California’s drought divide rainy north, dry south
BY ELLEN KNICKMEYER AND AMY TAXIN
Associated Press
SAN FRANCISCO
Among the changing red and yellow fall leaves of Yosemite National Park, nature artist Penny Otwell is marveling at the fullest rushing waterfalls and rivers she’s ever painted there in autumn. But down in the dry Southern California suburbs, David Cantuna laments the same dead and dying grass in his backyard.
California’s historic drought finally is easing in parts of the north, thanks to October rains that were three or more times the norm.
“I’ve been here 53 years and I’ve never seen it like this,” said Otwell, busy in recent weeks capturing on canvas Yosemite’s flooded meadows, brimming rivers and gushing waterfalls that more typically are dry this time of year.
The Merced River “is just bank to bank, which is unusual, and the waterfalls are just — after the rains, they were fabulous,” Otwell said Friday as she headed to her studio.
But the five-year drought only is deepening in parts of Central and Southern California, including the 21 percent of the state that remains stuck in the deepest category of drought. In the Orange County city of Santa Ana, Cantuna, a 52-year-old machinist, doesn’t even think about turning on his backyard sprinklers anymore.
“The damage is already there,” Cantuna says of his forlorn front and back lawns. “There’s no reason to use my water right now because everything is dry.”
The drought divide leaves California’s water managers and experts striving to finesse conservation messages for two wildly differing situations in the state.
In Southern California, the results have been wildly differing as well. This fall, the water district in one city, Costa Mesa, hung a banner on its building telling residents they could now water their lawns any day they chose, even as another city, Santa Barbara, banned lawn-watering.
“There’s always a balance in managing the drought message,” said Jay Lund, director of the Center for Watershed Sciences at the University of California at Davis. “Play up the drought too much, and then they see it rain, they think…’Why are they just crying wolf?'”
All of California remains under a state-declared drought emergency. That follows what was the driest four-year span in history in the state. At peak, 100 percent of the state was in drought, and Gov. Jerry Brown ordered 25 percent conservation for cities and towns.
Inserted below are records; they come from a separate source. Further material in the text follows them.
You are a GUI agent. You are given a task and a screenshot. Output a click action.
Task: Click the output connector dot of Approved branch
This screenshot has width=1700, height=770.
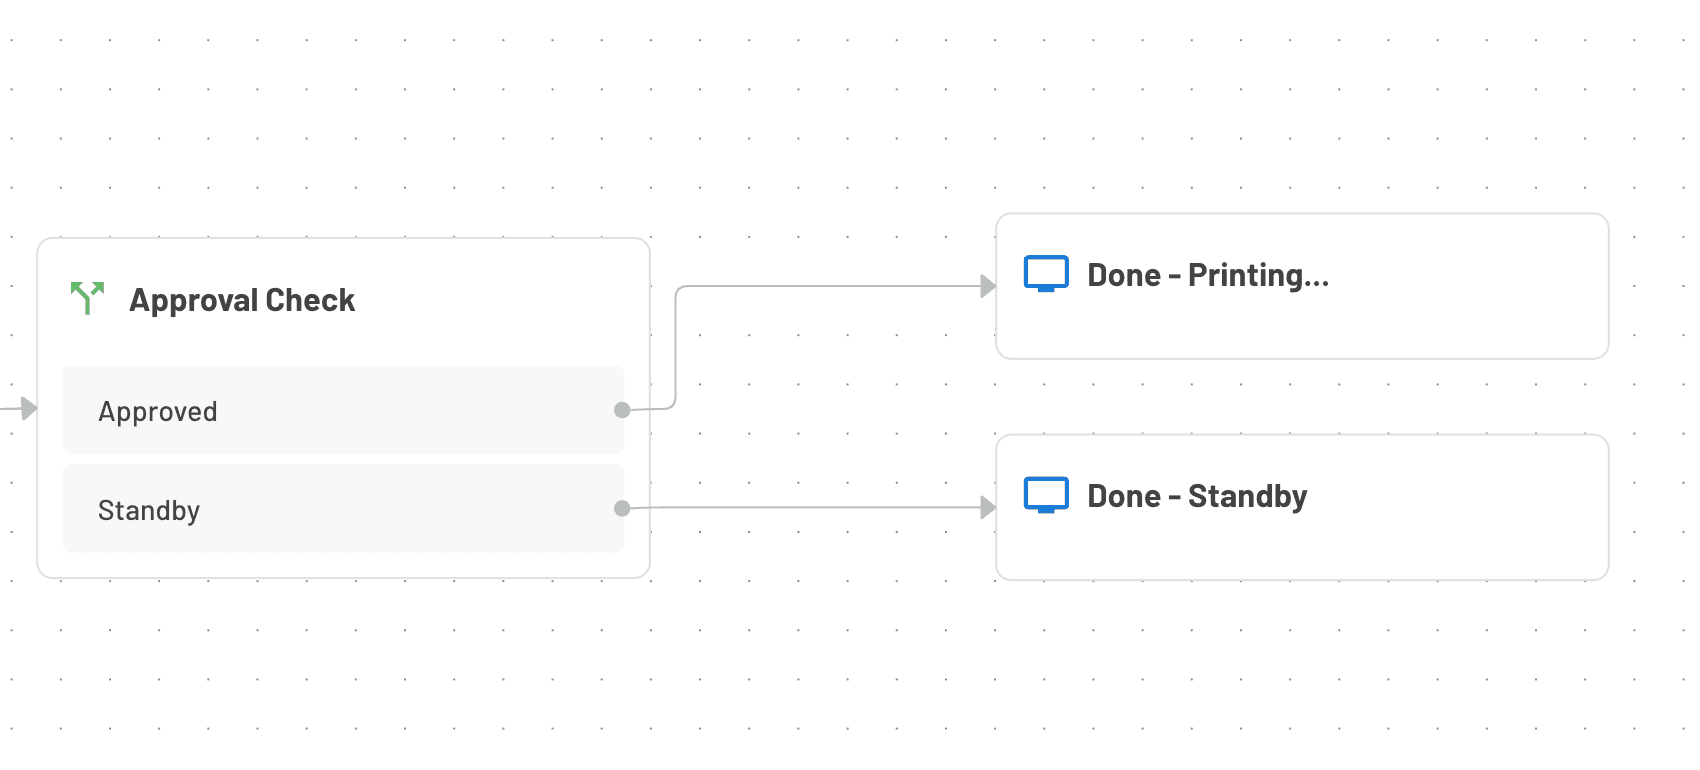click(x=622, y=409)
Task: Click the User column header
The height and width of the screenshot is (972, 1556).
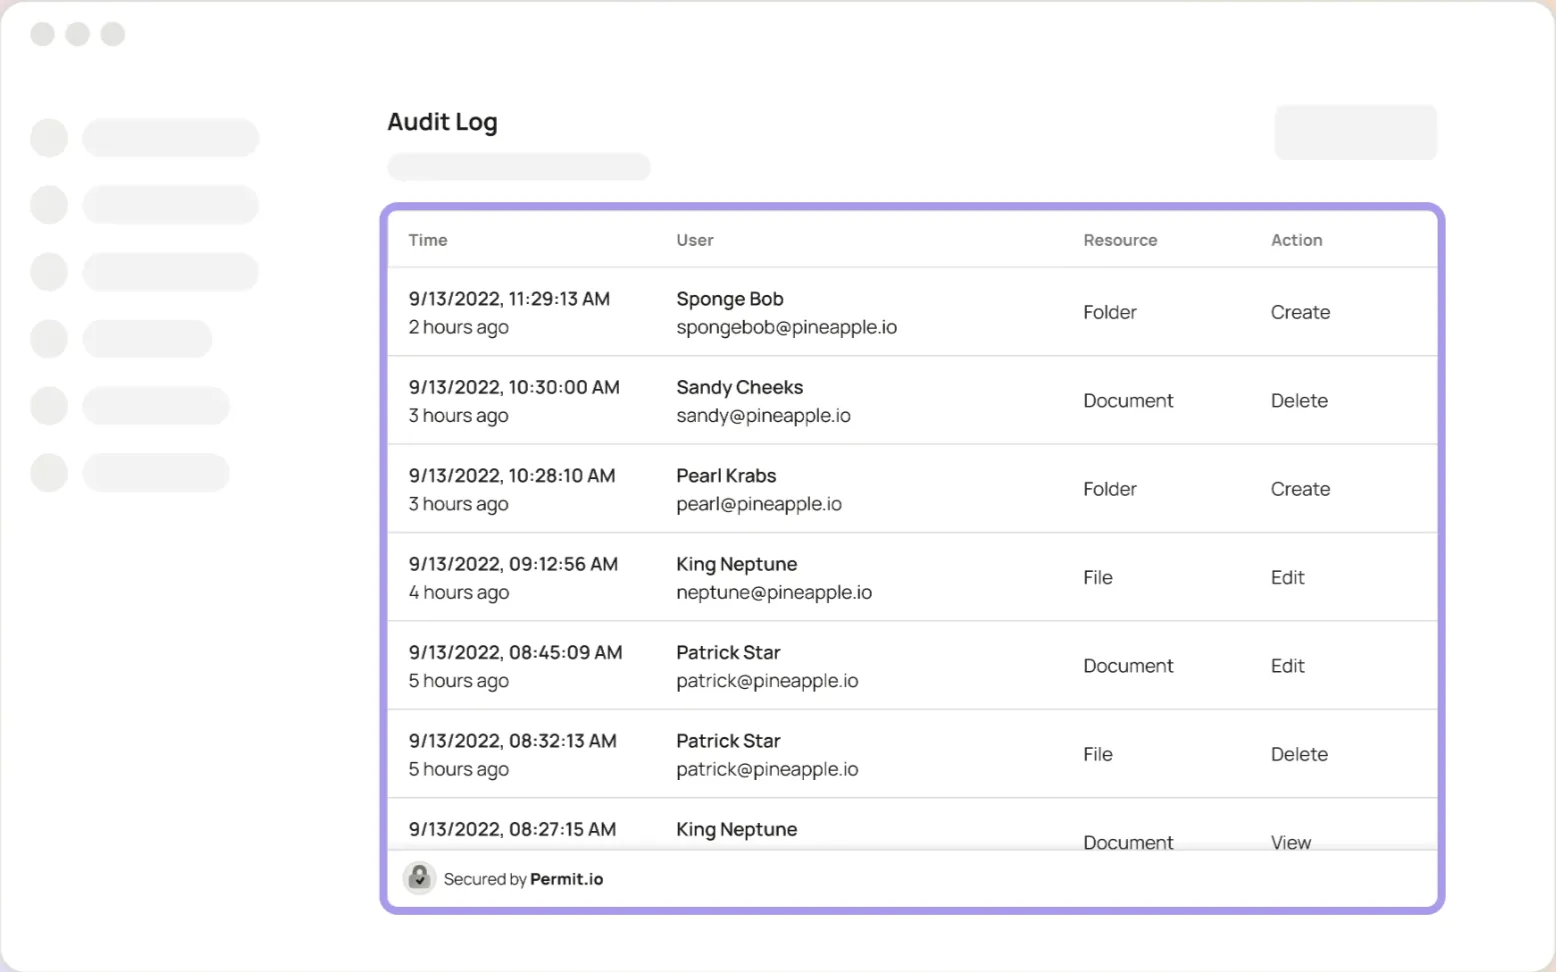Action: point(694,240)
Many farms saw water allotments cut, leading to a rate of groundwater pumping that caused countless rural drinking-water wells to run dry and made the land sink more than 1 foot in parts of the Central Valley. The drought has further imperiled dozens of native fish and other species.
Last month brought a much wetter start to the state’s winter rainy season than usual, after near-normal rain and snowfall in 2015. Officials lifted mandatory statewide conservation earlier this year, but stressed they could clamp down again if the rainy season fails or water use shoots up.
On Thursday, the U.S. Drought Monitor’s weekly report said nearly one-fourth of the state was out of drought. That was California’s best showing in three years.
California has the biggest share of its 39 million people in the south, but gets most of its water from the north.
That made the past month’s rain good news for agencies like the Metropolitan Water District of Southern California, the country’s largest supplier of treated water, serving Los Angeles and 25 other cities and districts. But Metropolitan’s other big water source is the Southwest’s Colorado River, which remains in drought, spokesman Bob Muir said.
Thanks to stepped-up conservation under the drought-emergency declaration, Metropolitan expects to deliver about three-fourths of the usual water supply for households and others this year, Muir said. The rest will go into storage, in case the drought persists, and into the ground to replenish depleted underground reservoirs.
As of September, more than a third of the state’s water agencies still were managing to save 20 percent or more water compared to the same month in 2013, the benchmark year.
That includes the Mesa Water District in Costa Mesa, criticized by some conservation groups earlier this year when it unfurled a brightly colored banner on its building announcing that lawn-watering controls were now lifted.
Though the banner said “Watering Any Day is OK” it meant for people to choose any day to water yards and did not mean for them “to water every day,” said district spokeswoman Cynthia Ragland.